Azure / azure-linux-extensions

Linux Virtual Machine Extensions for Azure
Apache License 2.0
304 stars 252 forks source link

Azure Backup job is failing to unfreeze Ubuntu OS after running safefreeze #1868

Open Mi1an opened 7 months ago

Mi1an commented 7 months ago

Hello,

this is second time (of 3 times total) when we encountered an error with fsfreeze during Azure Backup. Our system is during the Azure Backup freezed but it's never unfreezed. The whole server is stuck and the only thing we can do is deallocate Azure VM and start it again.

When we checked logs we see that the last thing logged into the extension.log is run of a procedure safefreeze and proceed for accepting singal.

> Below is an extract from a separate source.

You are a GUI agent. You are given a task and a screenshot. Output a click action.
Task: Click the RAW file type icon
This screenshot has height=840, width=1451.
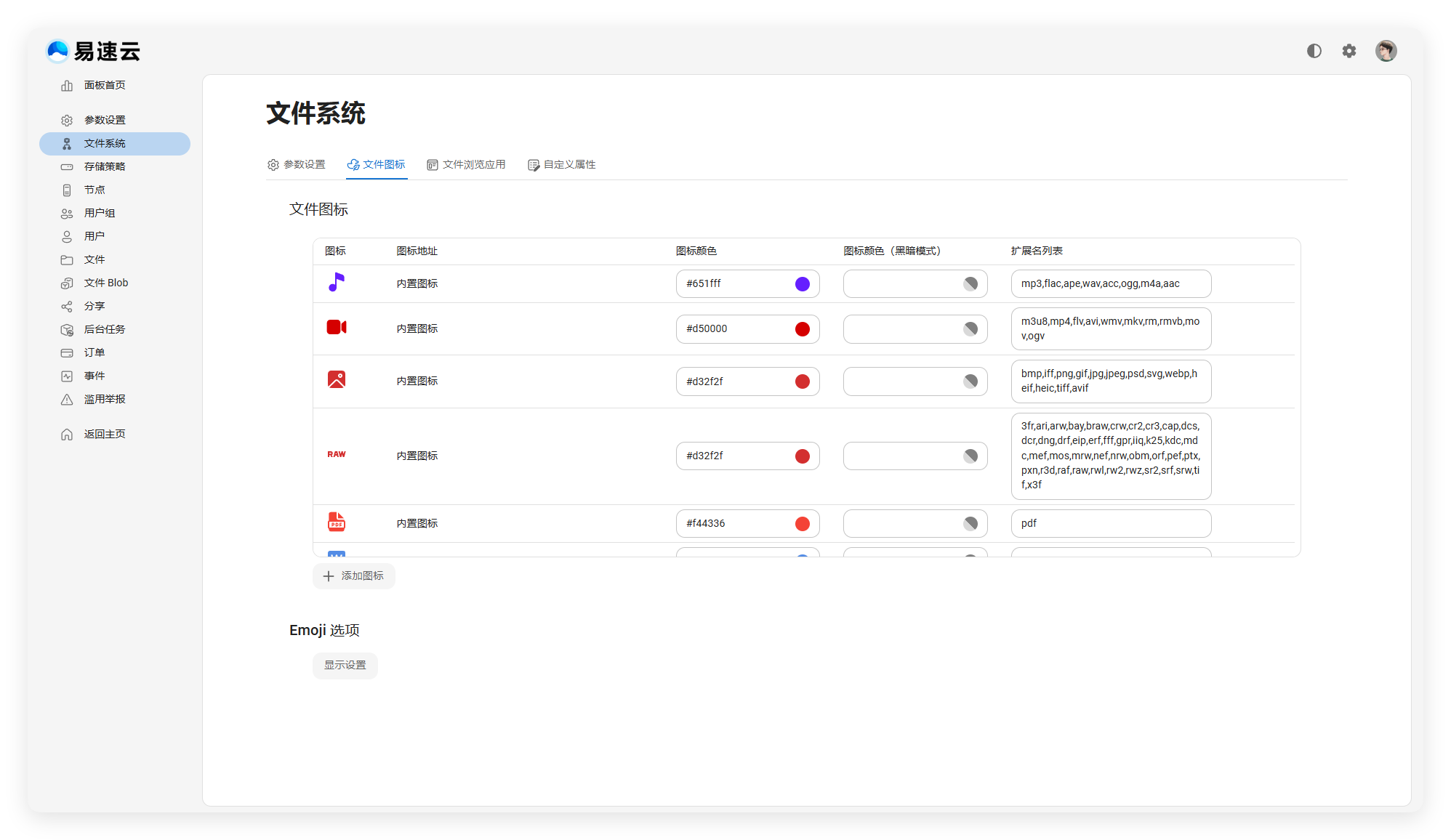(336, 455)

Raw log: 2024-01-14 22:16:48.792020 [Microsoft.Azure.RecoveryServices.VMSnapshotLinux-1.0]PreSnapshot: Status Code: 200 2024-01-14 22:16:48.794220 [Microsoft.Azure.RecoveryServices.VMSnapshotLinux-1.0]Taking Snapshot through Host 2024-01-14 22:16:48.796446 [Microsoft.Azure.RecoveryServices.VMSnapshotLinux-1.0]T:S freeze, timeout value 60 2024-01-14 22:16:48.798717 [Microsoft.Azure.RecoveryServices.VMSnapshotLinux-1.0]skipped mount : 2024-01-14 22:16:48.800908 [Microsoft.Azure.RecoveryServices.VMSnapshotLinux-1.0]fsfreeze mount :/mnt 2024-01-14 22:16:48.803464 [Microsoft.Azure.RecoveryServices.VMSnapshotLinux-1.0]fsfreeze mount :/ 2024-01-14 22:16:48.805675 [Microsoft.Azure.RecoveryServices.VMSnapshotLinux-1.0]skip freeze is : False 2024-01-14 22:16:48.811102 [Microsoft.Azure.RecoveryServices.VMSnapshotLinux-1.0]arg : ['/var/lib/waagent/Microsoft.Azure.RecoveryServices.VMSnapshotLinux-1.0.9207.0/main/safefreeze/bin/safefreeze', '60', '/'] 2024-01-14 22:16:48.813571 [Microsoft.Azure.RecoveryServices.VMSnapshotLinux-1.0]proceeded for accepting signals

In Azure Backup job report we see the job as failed with these details: ExtensionOperationInProgress Command execution failed. Another operation is in progress on this item. Please wait until the previous operation is completed.

We set everything correct like this documentation states: https://learn.microsoft.com/en-us/azure/backup/backup-azure-linux-app-consistent

We are unable to identify the core of the issue deeper. We assume that it's a bug because the system is never unfreezed as it should be. We can't affect this behavior because it's initialized from Azure Backup agent job.

Our OS: Ubuntu 18.04.6 LTS

VM agent version: 2.7.3.0

katatohuk commented 4 months ago

we have the same issue, have been in conversation with MS AZure Backup Team for a few month already... nothing so far. All we know it's fsfreeze which cause the issue and VM goes bananas... the main symptom is avg high load just go crazy.